§ **Task instructions**:
(a) In the article about Obama's meeting with Governor Jim Douglas, what position does Douglas hold in the National Governors Association?
(b) Repeat word for word the part of the article about Obama's meeting with Governor Jim Douglas that opens with the words containing "Not a single" and closes with "for the package.".

§ **Given text**:
As President Obama tries to build Republican support for his economic recovery plan, he's going for something of the tried-and-true "divide and conquer" strategy.
Not a single Republican in the House voted for the $819 billion package last week, but Obama hopes to win at least a few GOP votes in the Senate.
To that end, this morning, Obama held a high-profile Oval Office meeting with Vermont Governor Jim Douglas, among the GOP governors who are pushing for the package.
Douglas, Republican vice-chairman of the National Governors Association, said the states need federal aid to preserve essential services and to avoid tax increases and layoffs.
The governor acknowledged that there "some differences of opinion" on the merits of what is in the $819 billion package passed last week by the House, and that if he wrote the bill, "it might be a little different."
But the "essence of a recovery package" is essential, said Douglas.
"And it's not just a matter of -- of the bigger picture or numbers. It's really quite personal in many cases," Douglas added. "On my floor alone in the office building where I work, four relatives of employees have lost their jobs over the last couple of weeks, so this is a serious matter. It's the kind of recession that is deep, that appears to be long. And the only way we're going to get the country moving again is a partnership between the states and the federal government."
Obama thanked Douglas, whom he called "Jim," for offering his support.
"Nobody understands this better than governors and mayors and county officials who are seeing the devastating effects on the ground of this contraction in the economy. People are being laid off, and that means that governors like Jim are having to not only deal with declining revenue, but increased social services to provide support for people who are unemployed as they're seeking work," the president said.
"There are still some differences between Democrats and Republicans on the Hill between the White House and some of the products that's been discussed on the Hill. But what we can't do is let very modest differences get in the way of the overall package moving forward quickly," Obama added.

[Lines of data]
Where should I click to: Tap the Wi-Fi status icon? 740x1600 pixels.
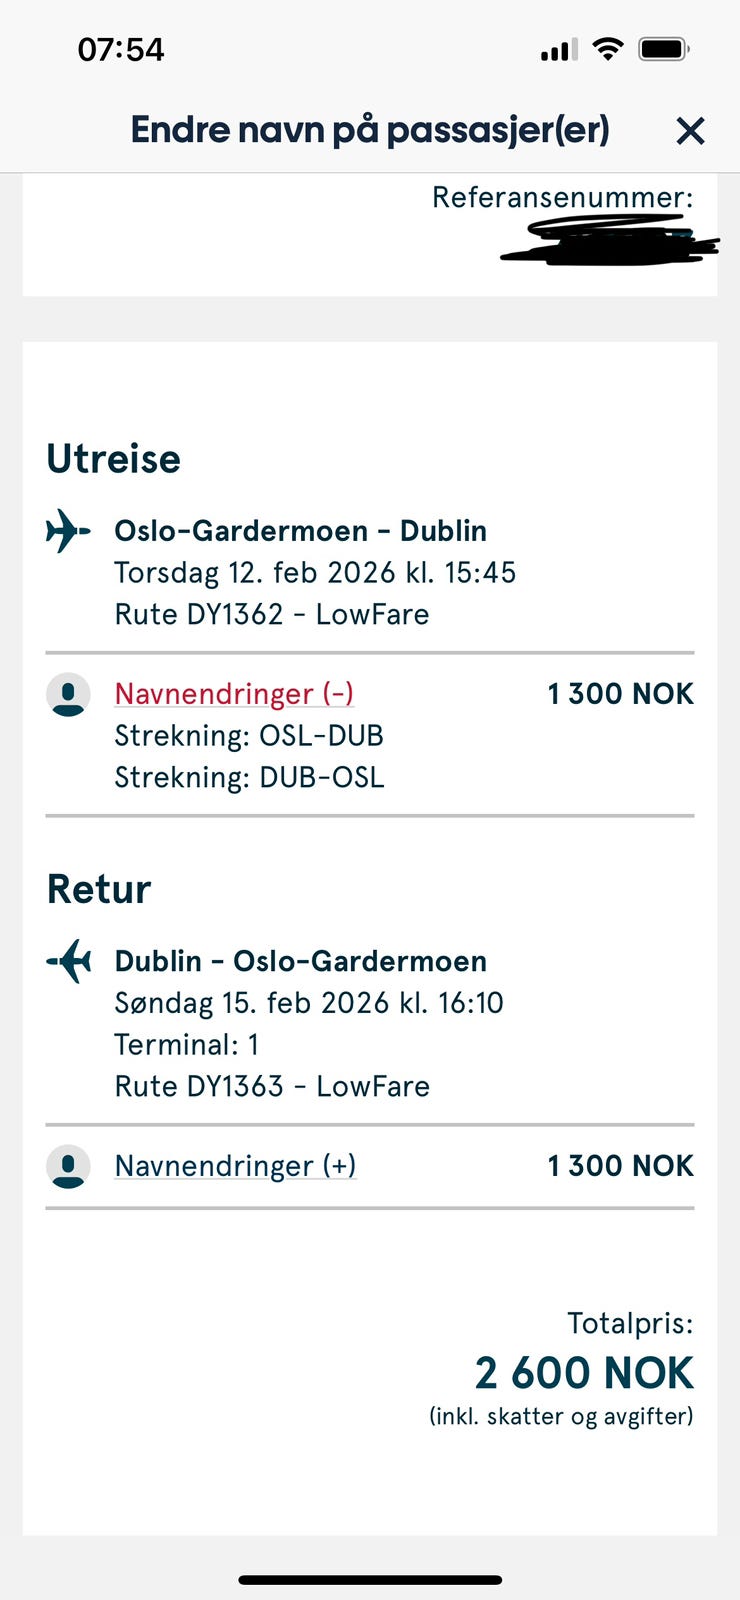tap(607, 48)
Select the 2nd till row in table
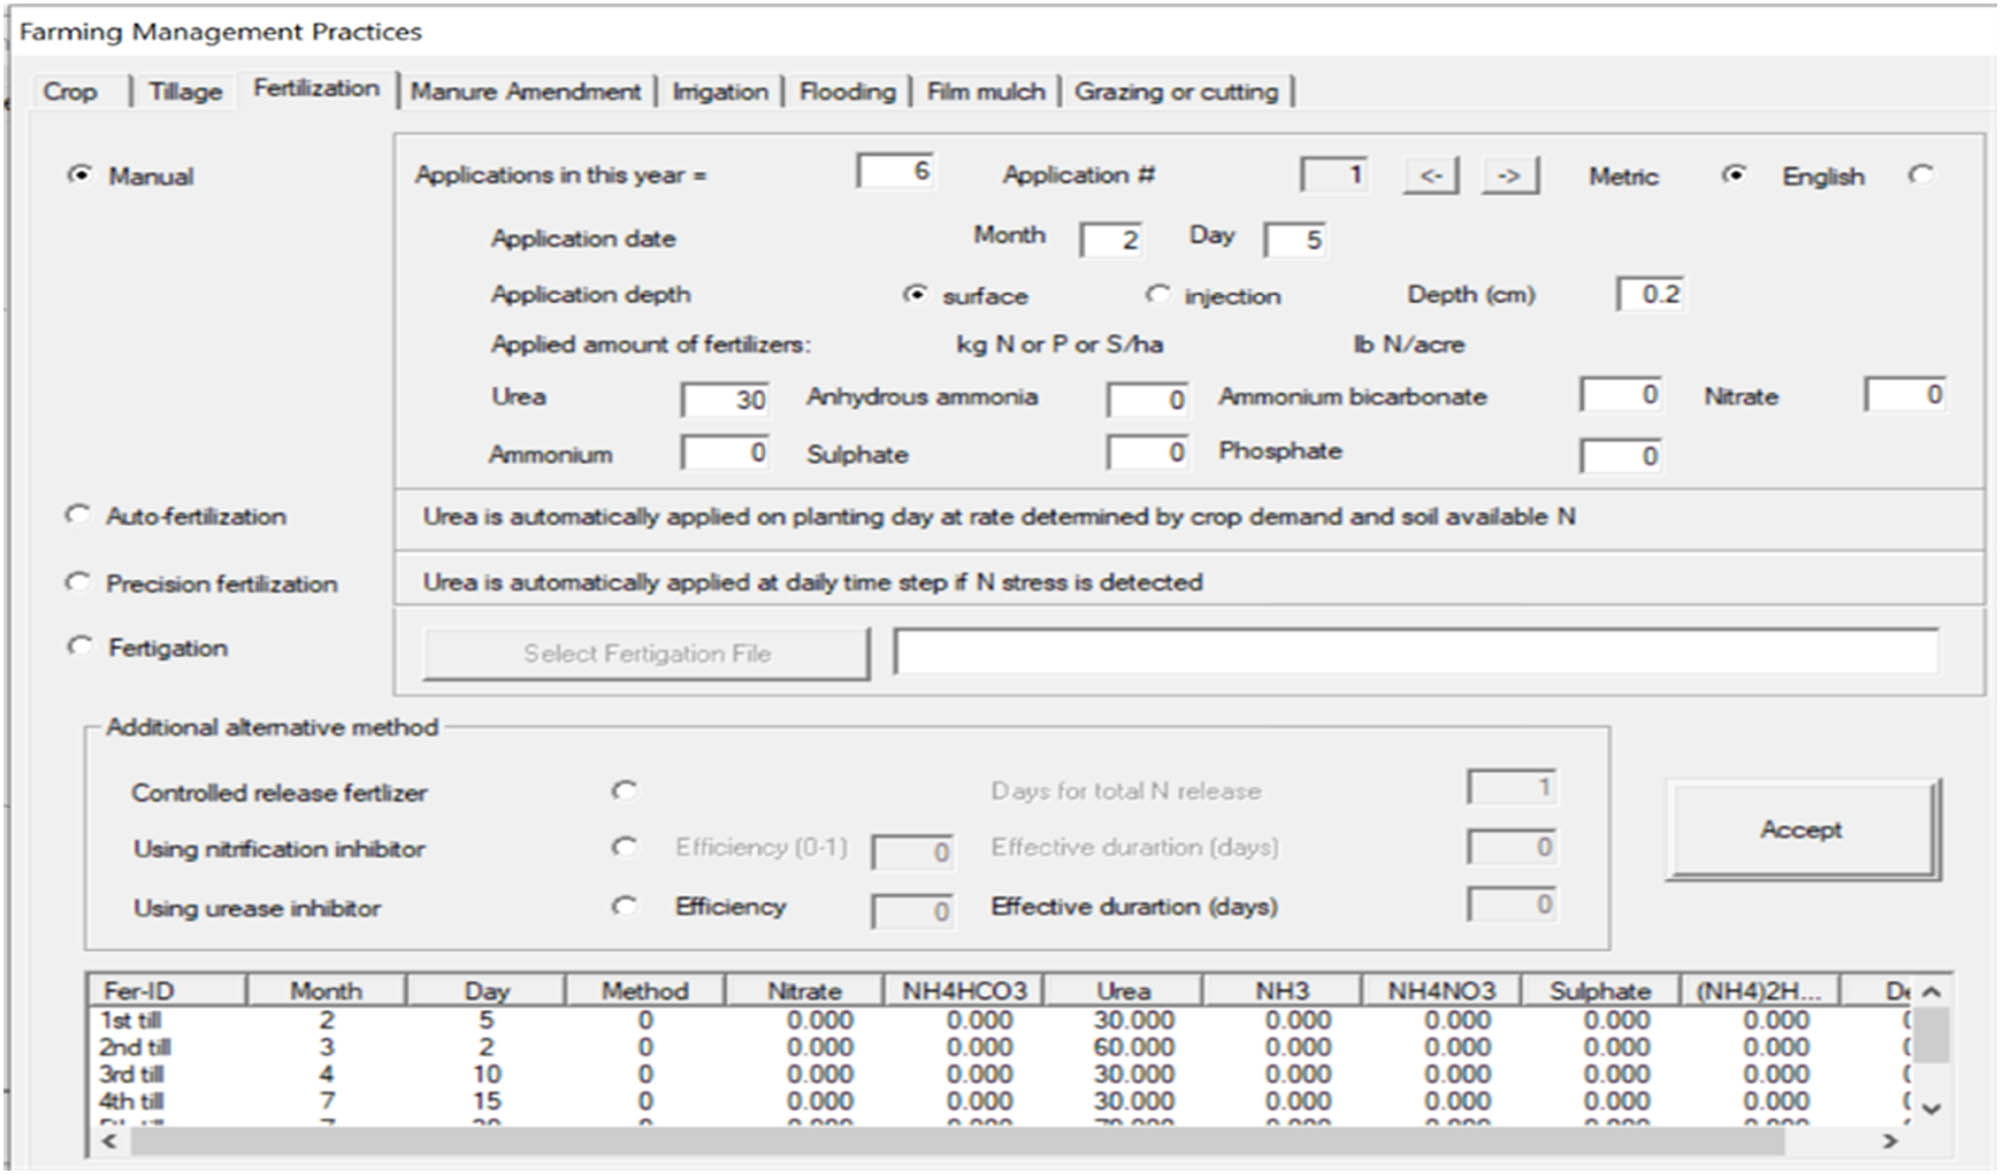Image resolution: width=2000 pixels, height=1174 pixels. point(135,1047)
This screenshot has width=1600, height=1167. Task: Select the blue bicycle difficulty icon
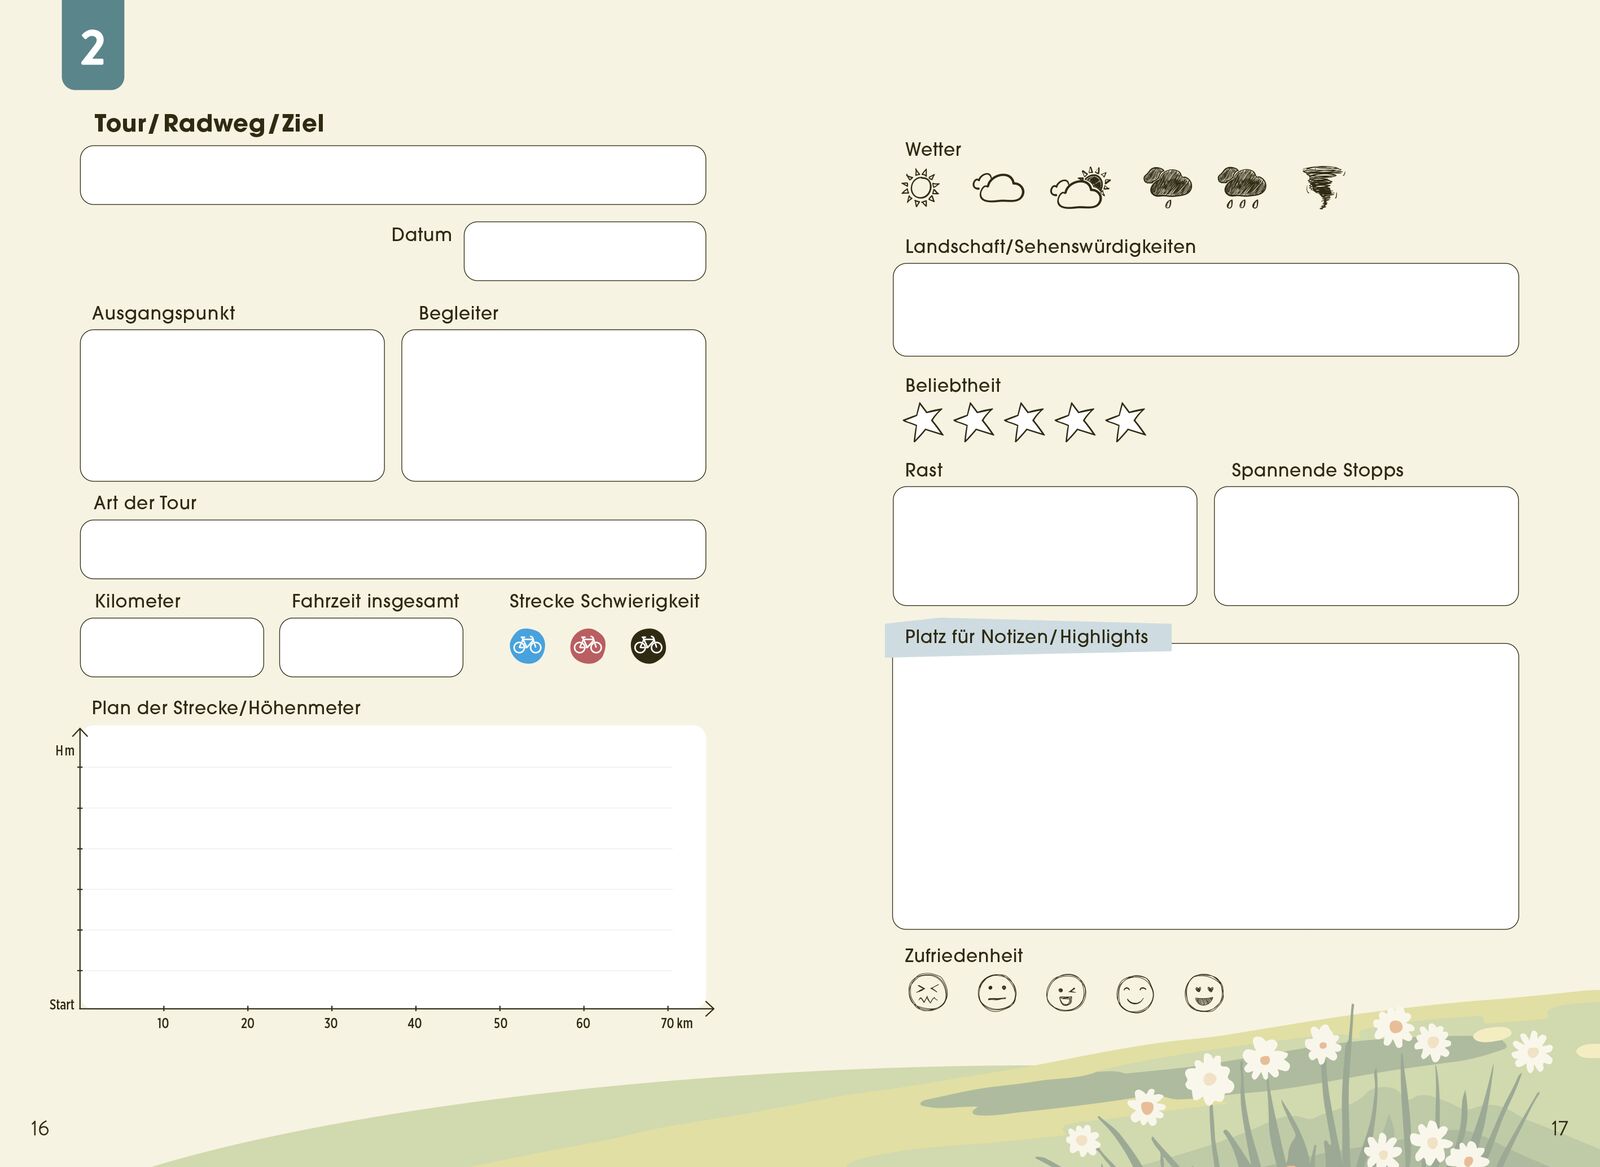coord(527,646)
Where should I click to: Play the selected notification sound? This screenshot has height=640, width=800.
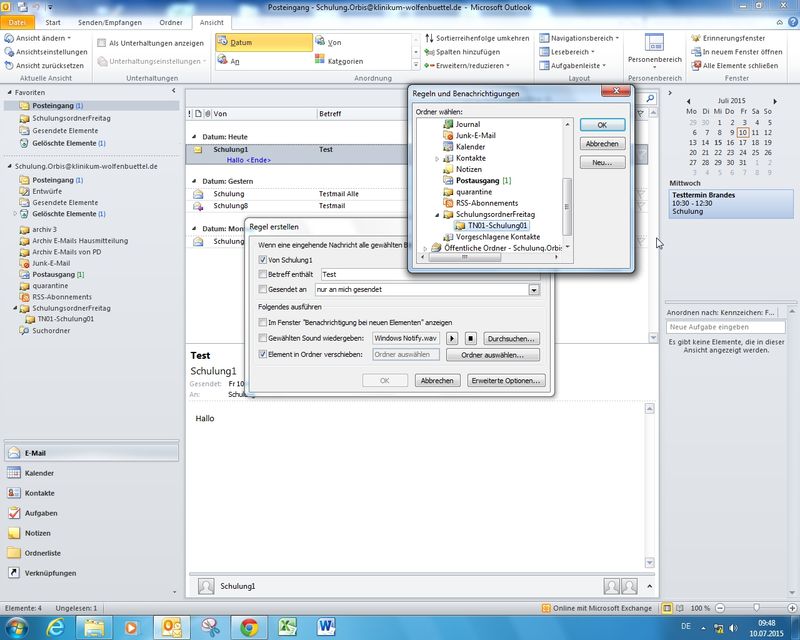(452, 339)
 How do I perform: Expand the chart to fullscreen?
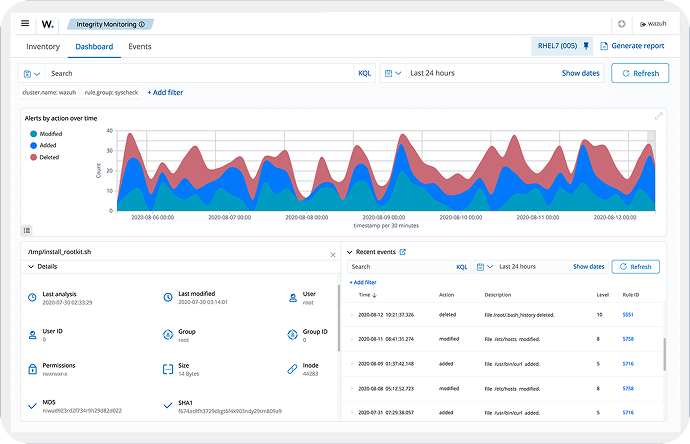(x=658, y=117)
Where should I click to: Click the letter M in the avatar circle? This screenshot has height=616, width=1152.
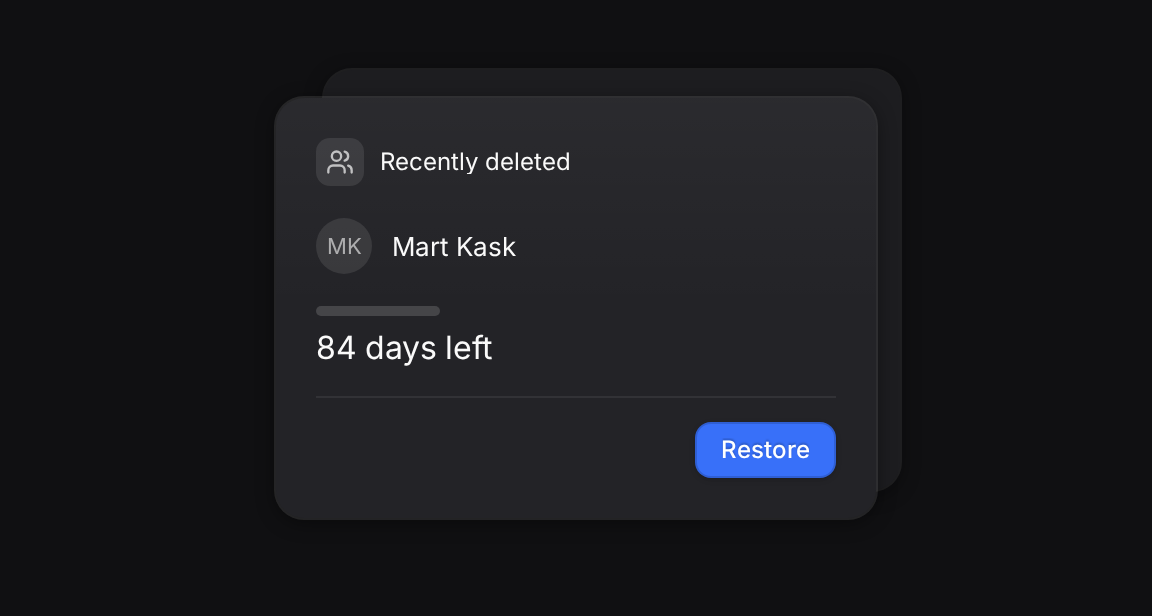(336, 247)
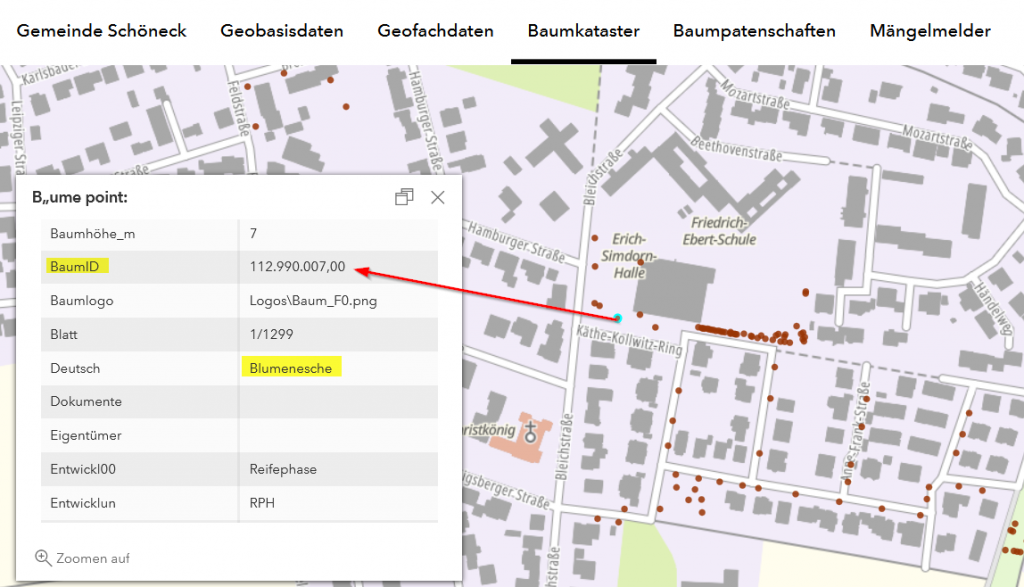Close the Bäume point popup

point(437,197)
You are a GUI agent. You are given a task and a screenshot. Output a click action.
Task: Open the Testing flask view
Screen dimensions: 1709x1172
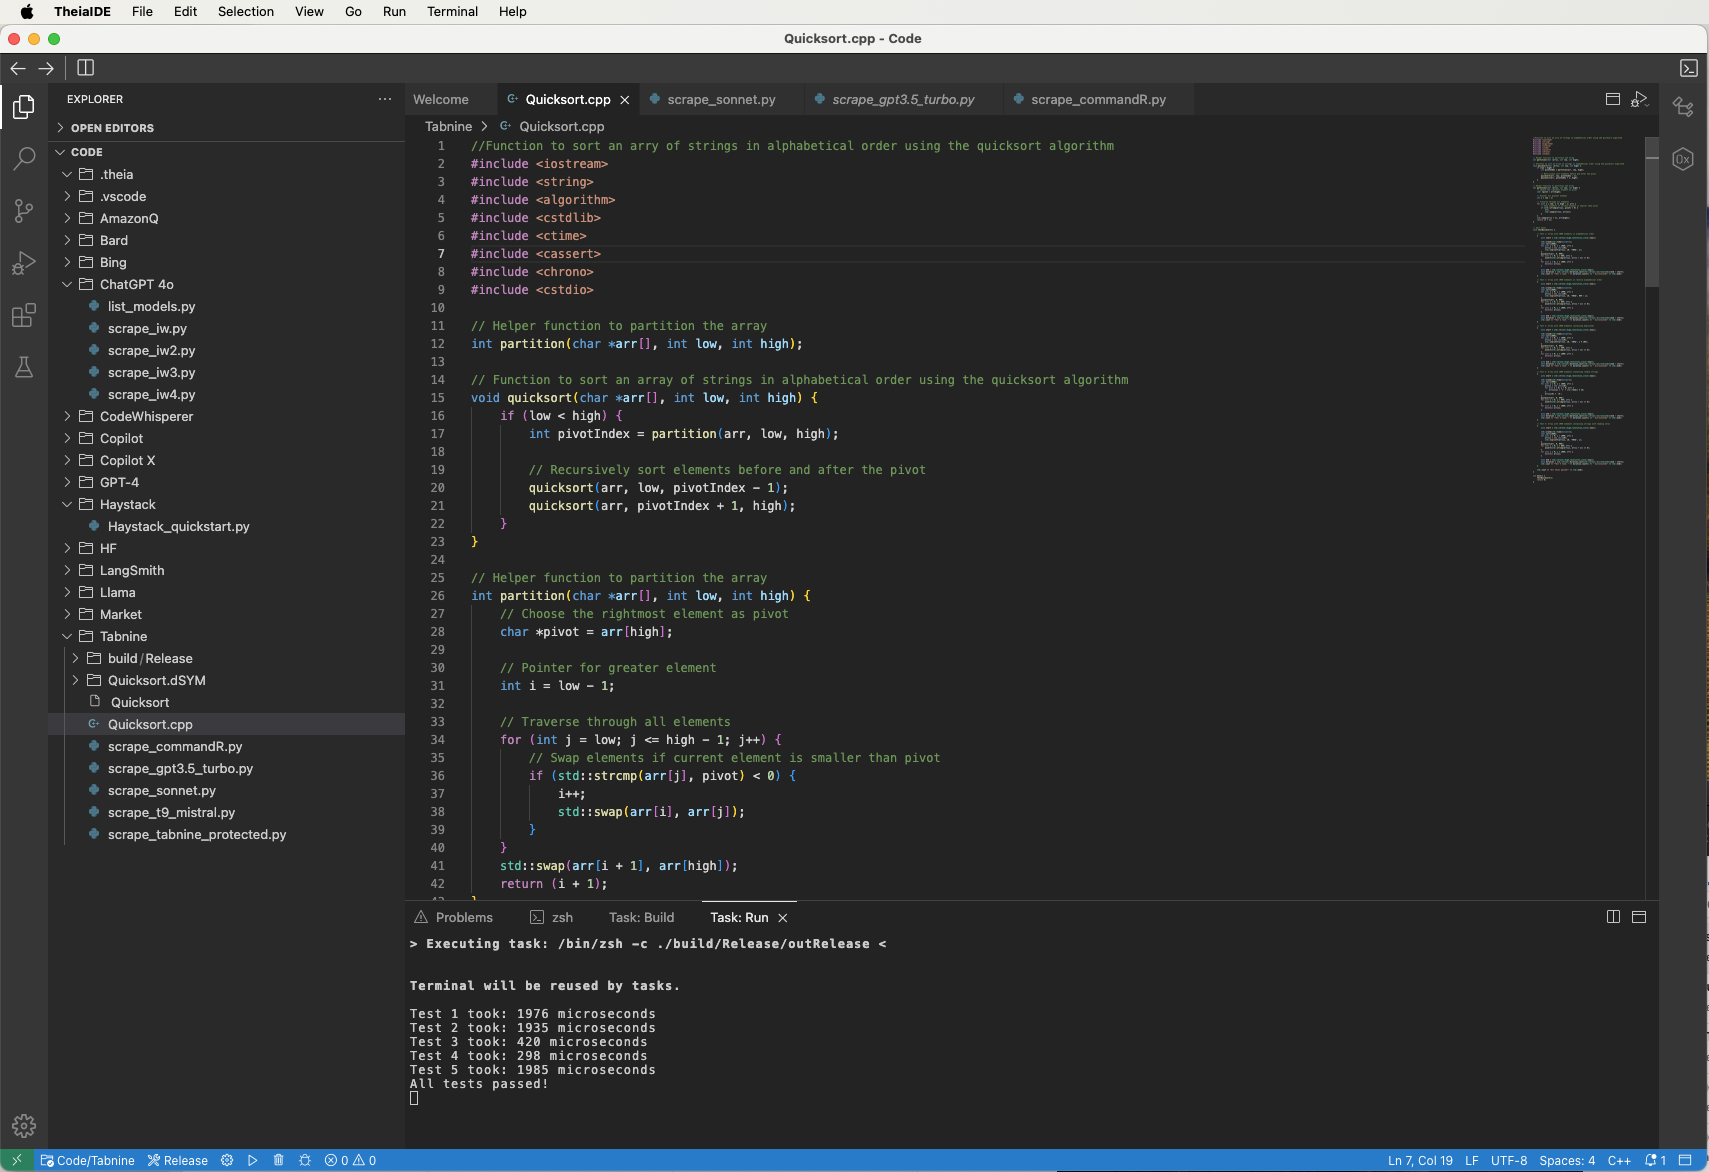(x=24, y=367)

§ **Solution list**:
(a) He is its Republican vice-chairman.

(b)
Not a single Republican in the House voted for the $819 billion package last week, but Obama hopes to win at least a few GOP votes in the Senate.
To that end, this morning, Obama held a high-profile Oval Office meeting with Vermont Governor Jim Douglas, among the GOP governors who are pushing for the package.